Bebió un poco de ponche. El sabor de la leche y la canela con el efecto del pisco le dieron más calor a su cuerpo. Ahora Edith bailaba cerca de la fogata, su sonrisa quedaba oculta a veces por su pelo. El fiscal pidió otro ponche mientras los hermanos Gaitán Castro subían al escenario y la gente los recibía con fuertes aplausos. Aun en sus canciones más alegres, predominaba el lamento andino que su público les agradecía. El fiscal se dio cuenta de que estaba marcando el ritmo con el pie. Se adelantó unos pasos.
Edith vio que se acercaba y le ofreció una sonrisa. A veces, la masa la ocultaba, porque era muy bajita. A empujones y de buen humor después de los dos ponches, el fiscal llegó hasta su lado. Empezó a mover los pies tratando de parecerse a toda la gente alrededor. Estaba bien parecerse a todos y desaparecer entre las personas, disolverse en ellas. Edith le dedicó una sonrisa que no sabía si era de ternura o de burla por lo mal que bailaba. Pero él siguió. Ahora tenía que mover los brazos, como cuando se recoge la cosecha, ahora la cintura, y de nuevo los pies. Se le hacía difícil hacerlo todo al mismo tiempo. Mientras lo intentaba, Edith giraba a su alrededor, enmarcada por el fuego, haciendo girar la cabeza y los hombros, riendo, con una risa que al fiscal le pareció tan acogedora como una habitación caliente en el invierno.
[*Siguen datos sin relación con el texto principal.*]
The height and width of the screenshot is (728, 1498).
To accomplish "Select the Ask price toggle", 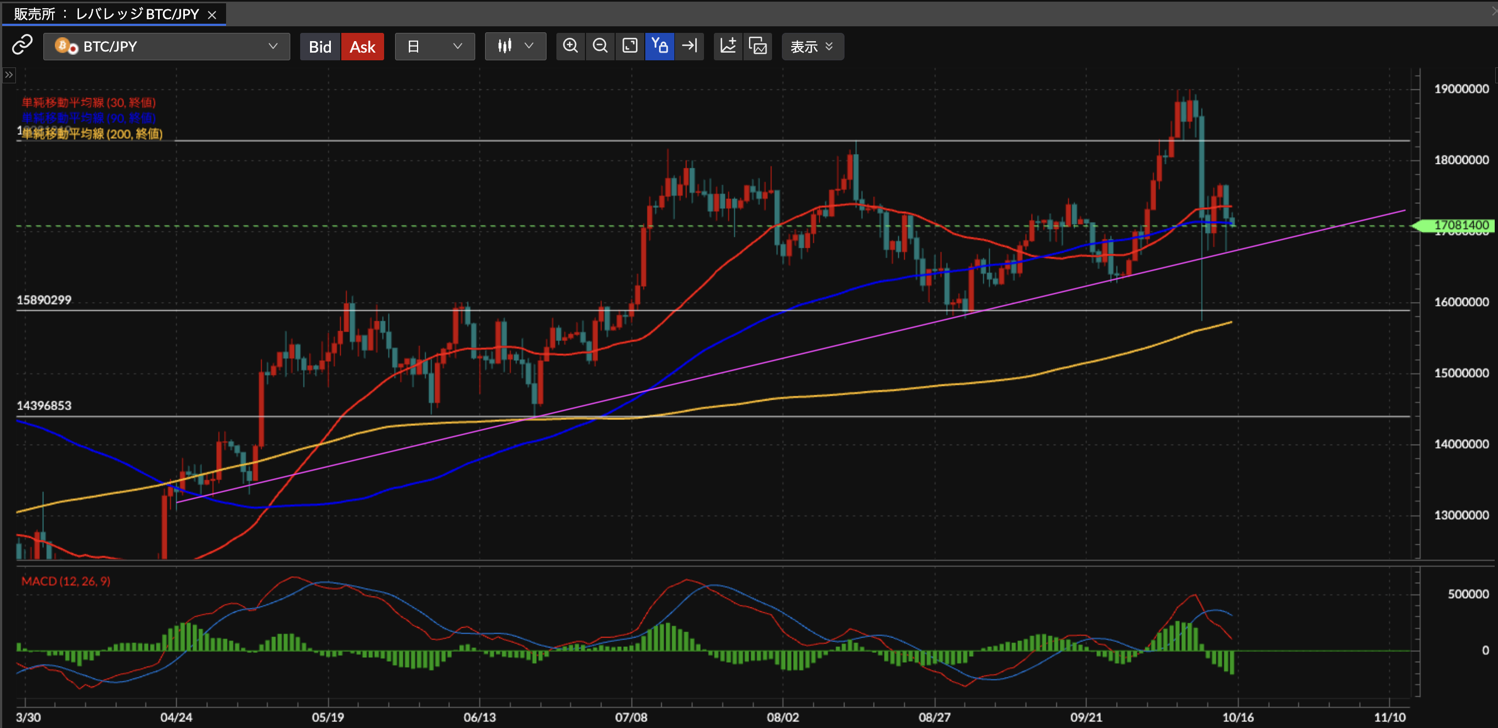I will coord(362,46).
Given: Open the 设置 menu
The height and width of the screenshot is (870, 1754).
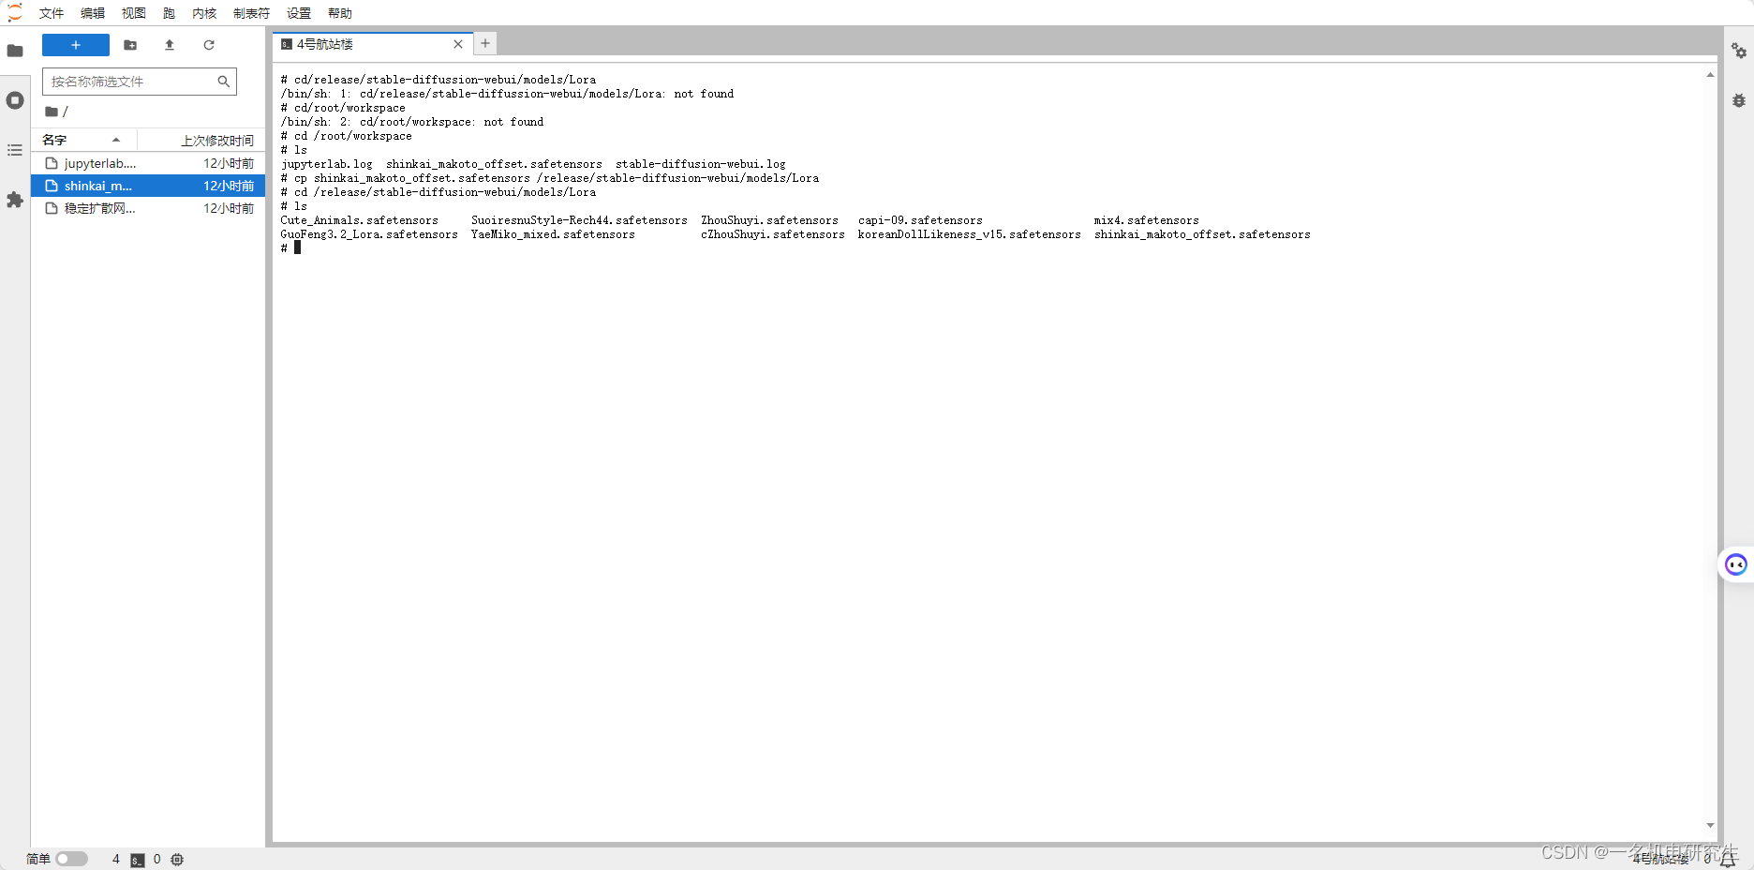Looking at the screenshot, I should (298, 13).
La mañana siguiente comenzó gris, pero conforme se acercaba el mediodía, fue limpiándose de nubes. El fiscal Chacaltana se levantó más tarde que de costumbre y corrió a saludar a su madre y abrir las ventanas de su habitación. Le contó que había bailado. Supo que ella le devolvía su sonrisa desde algún lugar. Luego salió.
En la prefectura y el mercado distribuían palmas amarillas y verdes traídas desde la provincia de La Mar, en la Ceja de Selva. Los fieles recorrían la ciudad llevando su retama para el Domingo de Ramos. En la iglesia de Pampa San Agustín se preparaba la procesión del Señor de la Parra, que debía salir esa noche con su racimo de uvas en la mano para asegurar la fertilidad. La ciudad entera estaba entregada a la fiesta.
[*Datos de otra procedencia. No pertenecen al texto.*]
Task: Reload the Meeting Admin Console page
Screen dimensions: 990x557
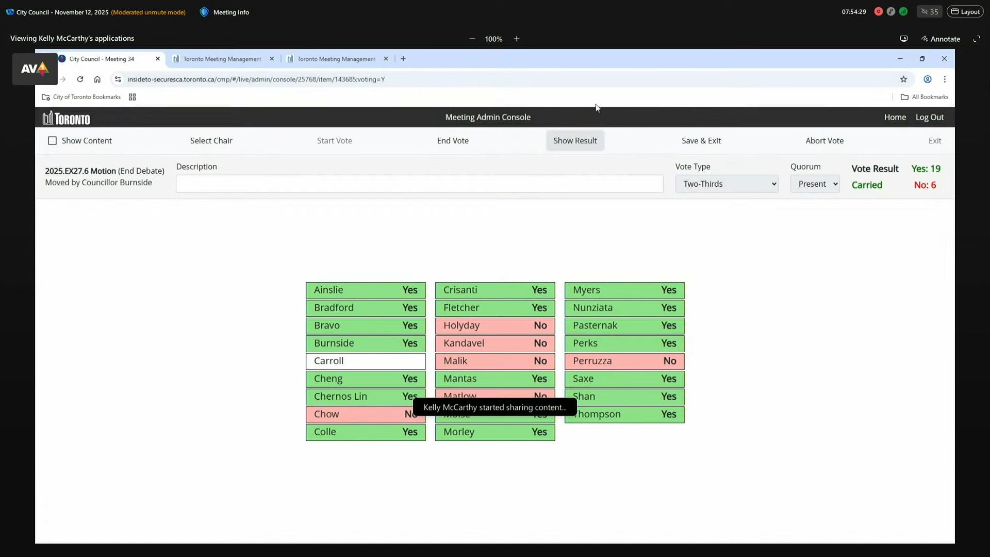Action: pos(80,79)
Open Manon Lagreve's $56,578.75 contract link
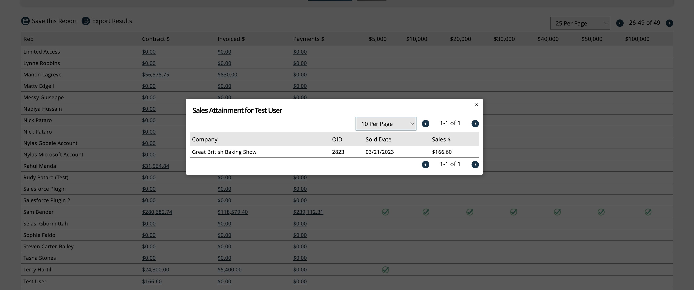Image resolution: width=694 pixels, height=290 pixels. point(155,75)
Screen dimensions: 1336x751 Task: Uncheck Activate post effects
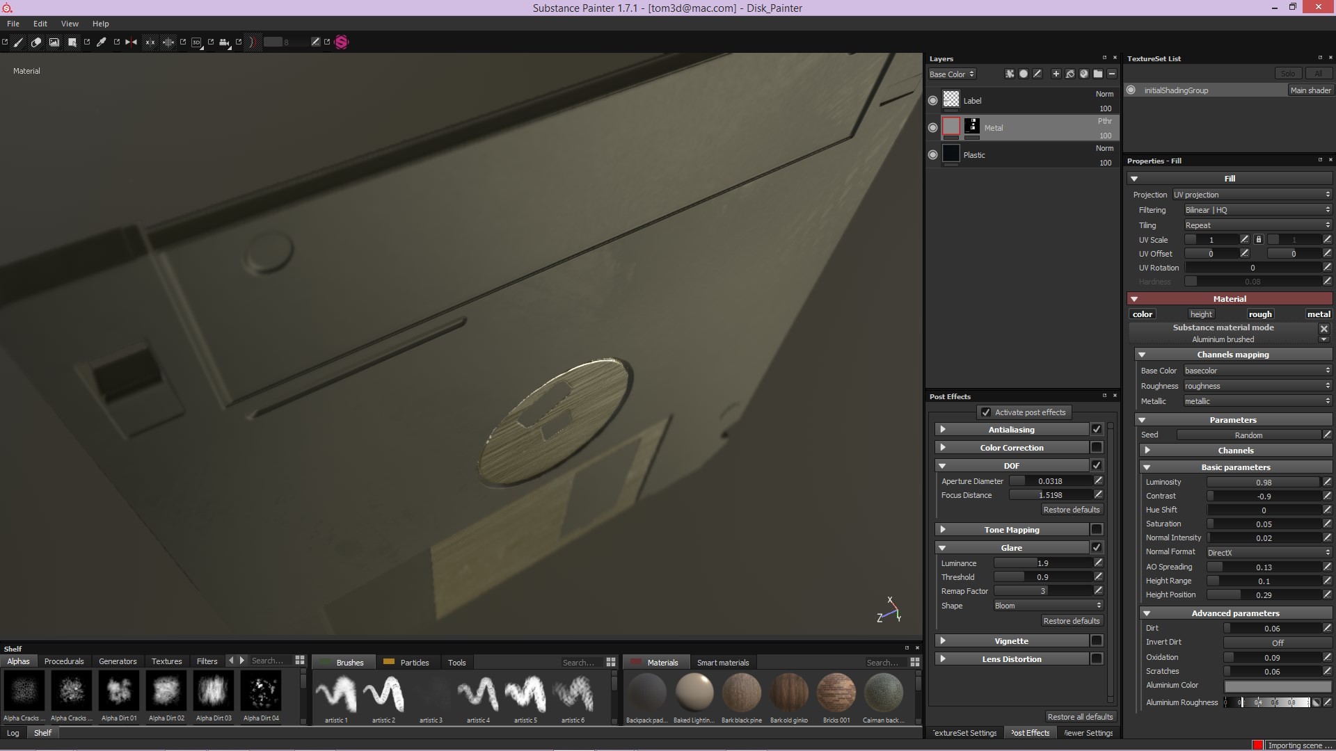click(x=986, y=412)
El fiscal distrital adjunto se apersonó en la iglesia del Corazón de Cristo a las 11.35 aproximadamente. En la oficina del párroco, los mayordomos de las ocho procesiones de la fiesta discutían con el padre Quiroz porque querían modificar sus recorridos. Quiroz respondía sin contener su indignación:
—¡Llevamos casi quinientos años haciendo la misma ruta y no vamos a cambiarla para que se detenga en los hoteles!
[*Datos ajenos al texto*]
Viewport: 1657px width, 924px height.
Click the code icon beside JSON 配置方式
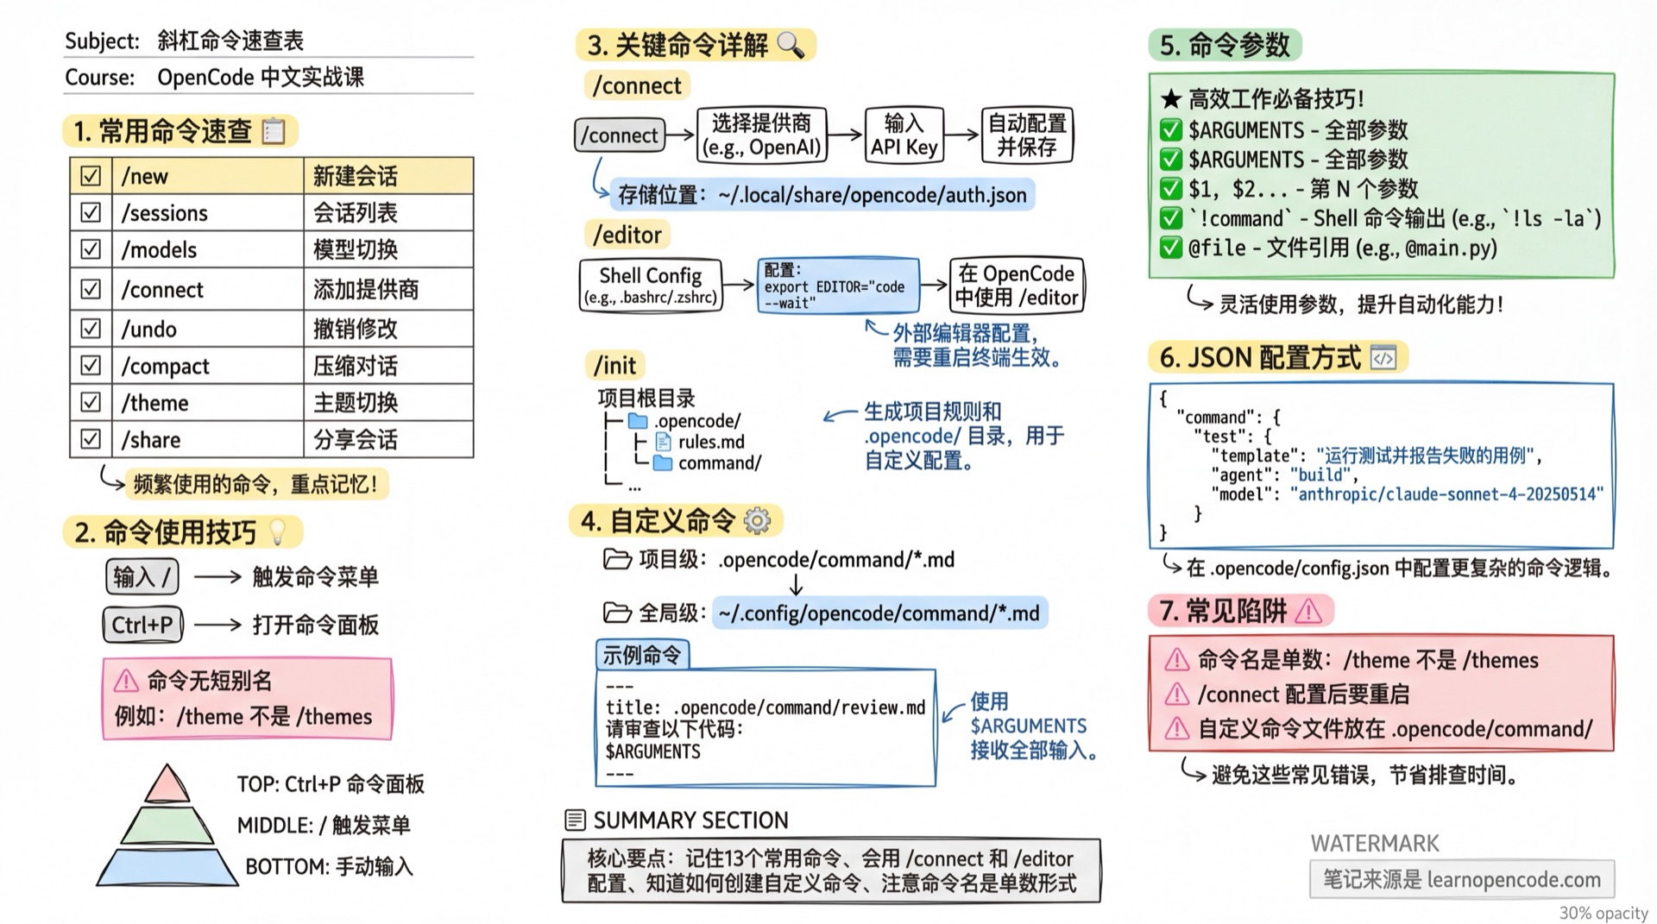1385,357
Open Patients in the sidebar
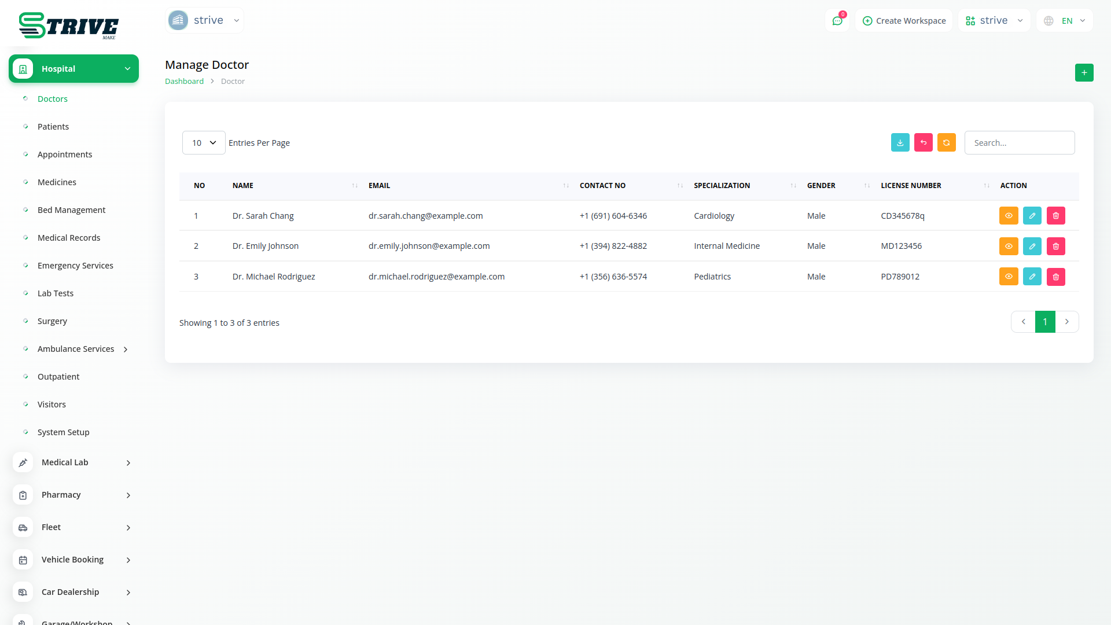Screen dimensions: 1111x625 [53, 127]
—Es que ahí están los turistas, padrecito. Los hoteles van a patrocinar más las procesiones si pasan por en delante de ellos…
Los mayordomos eran comerciantes y profesionales prósperos de Ayacucho. En años anteriores solían ser señores muy devotos y fieles, pero desde el final de la guerra habían mostrado más interés por la industria de la hostelería que por la conservación de las tradiciones. Mientras escuchaba su discusión desde la sala de espera, el fiscal recordó a un empresario huantino que el año anterior había propuesto prolongar la temporada a un mes santo entero con diversas procesiones cada día. Calculaba que eso multiplicaría la llegada de turistas. Y de dinero.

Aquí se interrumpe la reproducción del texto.